Similarly, exposure to GHz microwaves might pump unplanned energy into purely mechanical components of nanorobots, such as the logic rods in mechanical nanocomputers operating at GHz frequencies, thus permanently damaging them, if these moving components incorporate any unbalanced electrical charge or conductive pathways in their molecular structure.

A methodology similar to that used by the human immune system is another option. Surfaces complementary to those of undesirable environmental contaminants, including MM devices, can be created and used to selectively bind MM devices and isolate them. Sensors, solar cells and other key parts of an MM device can be targeted as well. Such specific anti-MM defenses would be launched at a detected infection, although it is, of course, unlikely that permission would be given to carpet the entire Earth (and its atmosphere and oceans) with them.

While molecular manufacturing systems must fight entropy to build molecularly precise systems, countermeasures can work with entropy.

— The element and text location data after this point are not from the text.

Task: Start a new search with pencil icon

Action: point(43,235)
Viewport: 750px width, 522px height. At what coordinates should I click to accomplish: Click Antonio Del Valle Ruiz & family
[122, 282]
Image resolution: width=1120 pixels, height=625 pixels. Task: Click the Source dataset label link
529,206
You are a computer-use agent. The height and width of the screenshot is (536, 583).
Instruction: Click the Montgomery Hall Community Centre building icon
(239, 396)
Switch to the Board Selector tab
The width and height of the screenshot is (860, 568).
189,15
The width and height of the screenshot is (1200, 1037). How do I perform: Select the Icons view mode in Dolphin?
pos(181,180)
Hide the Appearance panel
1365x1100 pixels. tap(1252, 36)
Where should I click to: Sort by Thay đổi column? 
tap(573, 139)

In other words, on the molecular level, as on any other, once detection has occurred, destruction is far easier than creation and takes much less time. As a result of this, except for ecophagic populations much greater than the populations of countermeasure devices, the time taken by countermeasures to eliminate ecophagic infestations will be dominated by search time. Search time should usually be inversely proportional to the concentration of targets.

For this reason, an exponentially replicating ecophage population can be stopped by a constant-sized population of anti-ecophages, or more precisely, a constant concentration (per volume) of anti-ecophages. This implies two things: (a) You don't need to respond to an ecophage outbreak instantly; and (b) You don't need to get into an exponential race.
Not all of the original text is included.